BEGIN

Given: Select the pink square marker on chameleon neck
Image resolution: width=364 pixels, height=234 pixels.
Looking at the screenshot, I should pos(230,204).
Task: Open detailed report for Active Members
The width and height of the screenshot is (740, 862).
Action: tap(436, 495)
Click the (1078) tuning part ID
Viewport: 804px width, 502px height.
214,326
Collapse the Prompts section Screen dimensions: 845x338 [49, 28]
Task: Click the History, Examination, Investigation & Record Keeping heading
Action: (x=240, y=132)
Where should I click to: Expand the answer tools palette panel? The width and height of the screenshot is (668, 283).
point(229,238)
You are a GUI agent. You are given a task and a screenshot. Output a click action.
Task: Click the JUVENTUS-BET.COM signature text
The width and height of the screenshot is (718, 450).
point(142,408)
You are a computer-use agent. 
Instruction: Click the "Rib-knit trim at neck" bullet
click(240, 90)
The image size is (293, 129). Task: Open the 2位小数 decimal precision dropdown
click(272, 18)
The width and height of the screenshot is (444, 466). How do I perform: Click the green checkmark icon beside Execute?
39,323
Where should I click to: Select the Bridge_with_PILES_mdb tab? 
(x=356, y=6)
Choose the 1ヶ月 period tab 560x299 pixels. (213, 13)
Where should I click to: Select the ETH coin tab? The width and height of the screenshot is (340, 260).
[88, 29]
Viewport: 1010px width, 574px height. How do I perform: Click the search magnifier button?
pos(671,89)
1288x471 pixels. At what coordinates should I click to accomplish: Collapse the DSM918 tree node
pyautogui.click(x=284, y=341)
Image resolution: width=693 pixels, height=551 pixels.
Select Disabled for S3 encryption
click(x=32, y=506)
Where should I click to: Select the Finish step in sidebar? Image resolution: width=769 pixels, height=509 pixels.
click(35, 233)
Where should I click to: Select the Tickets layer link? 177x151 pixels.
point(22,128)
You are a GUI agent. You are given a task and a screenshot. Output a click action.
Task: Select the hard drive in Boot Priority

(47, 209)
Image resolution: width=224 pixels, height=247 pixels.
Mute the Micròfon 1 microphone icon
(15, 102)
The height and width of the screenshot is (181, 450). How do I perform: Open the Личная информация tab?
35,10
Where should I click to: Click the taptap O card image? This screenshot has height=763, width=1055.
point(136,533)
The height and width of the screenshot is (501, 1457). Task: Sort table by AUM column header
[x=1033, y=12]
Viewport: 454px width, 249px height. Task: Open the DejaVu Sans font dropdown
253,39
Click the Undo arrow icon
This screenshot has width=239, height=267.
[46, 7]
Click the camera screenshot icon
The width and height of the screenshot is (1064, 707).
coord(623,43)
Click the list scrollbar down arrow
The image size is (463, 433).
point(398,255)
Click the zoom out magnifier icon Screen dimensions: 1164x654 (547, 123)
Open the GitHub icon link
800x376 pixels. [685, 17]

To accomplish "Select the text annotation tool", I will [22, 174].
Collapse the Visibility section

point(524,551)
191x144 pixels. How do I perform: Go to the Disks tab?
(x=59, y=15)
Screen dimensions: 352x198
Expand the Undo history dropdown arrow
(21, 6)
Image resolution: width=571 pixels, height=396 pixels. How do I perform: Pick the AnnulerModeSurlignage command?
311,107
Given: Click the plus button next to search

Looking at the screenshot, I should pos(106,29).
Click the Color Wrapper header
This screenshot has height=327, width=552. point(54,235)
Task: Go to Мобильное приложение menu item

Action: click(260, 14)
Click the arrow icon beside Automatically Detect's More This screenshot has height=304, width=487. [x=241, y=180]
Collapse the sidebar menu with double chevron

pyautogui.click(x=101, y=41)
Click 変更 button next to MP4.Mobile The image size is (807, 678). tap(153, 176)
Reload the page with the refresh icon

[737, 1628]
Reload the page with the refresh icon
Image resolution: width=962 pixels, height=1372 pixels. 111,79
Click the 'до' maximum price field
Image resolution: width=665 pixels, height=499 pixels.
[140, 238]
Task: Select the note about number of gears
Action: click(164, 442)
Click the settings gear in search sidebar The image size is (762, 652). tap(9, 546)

END

» **ABOUT THIS TASK**
Output all of the data in full, exactly as given.

» **RESPONSE**
Given: Select the pink square marker on chameleon neck
Image resolution: width=364 pixels, height=234 pixels.
Looking at the screenshot, I should pos(230,204).
Task: Open detailed report for Active Members
The width and height of the screenshot is (740, 862).
Action: tap(436, 495)
Click the (1078) tuning part ID
Viewport: 804px width, 502px height.
214,326
Collapse the Prompts section Screen dimensions: 845x338 [49, 28]
Task: Click the History, Examination, Investigation & Record Keeping heading
Action: (x=240, y=132)
Where should I click to: Expand the answer tools palette panel? The width and height of the screenshot is (668, 283).
point(229,238)
You are a GUI agent. You are given a task and a screenshot. Output a click action.
Task: Click the JUVENTUS-BET.COM signature text
The width and height of the screenshot is (718, 450).
point(142,408)
You are a computer-use agent. 
Instruction: Click the "Rib-knit trim at neck" bullet
click(240, 90)
The image size is (293, 129). Task: Open the 2位小数 decimal precision dropdown
click(272, 18)
The width and height of the screenshot is (444, 466). How do I perform: Click the green checkmark icon beside Execute?
39,323
Where should I click to: Select the Bridge_with_PILES_mdb tab? 
(x=356, y=6)
Choose the 1ヶ月 period tab 560x299 pixels. (213, 13)
Where should I click to: Select the ETH coin tab? The width and height of the screenshot is (340, 260).
[88, 29]
Viewport: 1010px width, 574px height. How do I perform: Click the search magnifier button?
pos(671,89)
1288x471 pixels. At what coordinates should I click to accomplish: Collapse the DSM918 tree node
pyautogui.click(x=284, y=341)
Image resolution: width=693 pixels, height=551 pixels.
Select Disabled for S3 encryption
click(x=32, y=506)
Where should I click to: Select the Finish step in sidebar? Image resolution: width=769 pixels, height=509 pixels.
click(35, 233)
Where should I click to: Select the Tickets layer link? 177x151 pixels.
point(22,128)
You are a GUI agent. You are given a task and a screenshot. Output a click action.
Task: Select the hard drive in Boot Priority

(47, 209)
Image resolution: width=224 pixels, height=247 pixels.
Mute the Micròfon 1 microphone icon
(15, 102)
The height and width of the screenshot is (181, 450). How do I perform: Open the Личная информация tab?
35,10
Where should I click to: Click the taptap O card image? This screenshot has height=763, width=1055.
point(136,533)
The height and width of the screenshot is (501, 1457). Task: Sort table by AUM column header
[x=1033, y=12]
Viewport: 454px width, 249px height. Task: Open the DejaVu Sans font dropdown
253,39
Click the Undo arrow icon
This screenshot has width=239, height=267.
[46, 7]
Click the camera screenshot icon
The width and height of the screenshot is (1064, 707).
coord(623,43)
Click the list scrollbar down arrow
The image size is (463, 433).
point(398,255)
Click the zoom out magnifier icon Screen dimensions: 1164x654 (547, 123)
Open the GitHub icon link
800x376 pixels. [685, 17]

To accomplish "Select the text annotation tool", I will [22, 174].
Collapse the Visibility section

point(524,551)
191x144 pixels. How do I perform: Go to the Disks tab?
(x=59, y=15)
Screen dimensions: 352x198
Expand the Undo history dropdown arrow
(21, 6)
Image resolution: width=571 pixels, height=396 pixels. How do I perform: Pick the AnnulerModeSurlignage command?
311,107
Given: Click the plus button next to search

Looking at the screenshot, I should pos(106,29).
Click the Color Wrapper header
This screenshot has height=327, width=552. point(54,235)
Task: Go to Мобильное приложение menu item

Action: click(260, 14)
Click the arrow icon beside Automatically Detect's More This screenshot has height=304, width=487. [x=241, y=180]
Collapse the sidebar menu with double chevron

pyautogui.click(x=101, y=41)
Click 変更 button next to MP4.Mobile The image size is (807, 678). tap(153, 176)
Reload the page with the refresh icon

[737, 1628]
Reload the page with the refresh icon
Image resolution: width=962 pixels, height=1372 pixels. 111,79
Click the 'до' maximum price field
Image resolution: width=665 pixels, height=499 pixels.
[140, 238]
Task: Select the note about number of gears
Action: click(164, 442)
Click the settings gear in search sidebar The image size is (762, 652). tap(9, 546)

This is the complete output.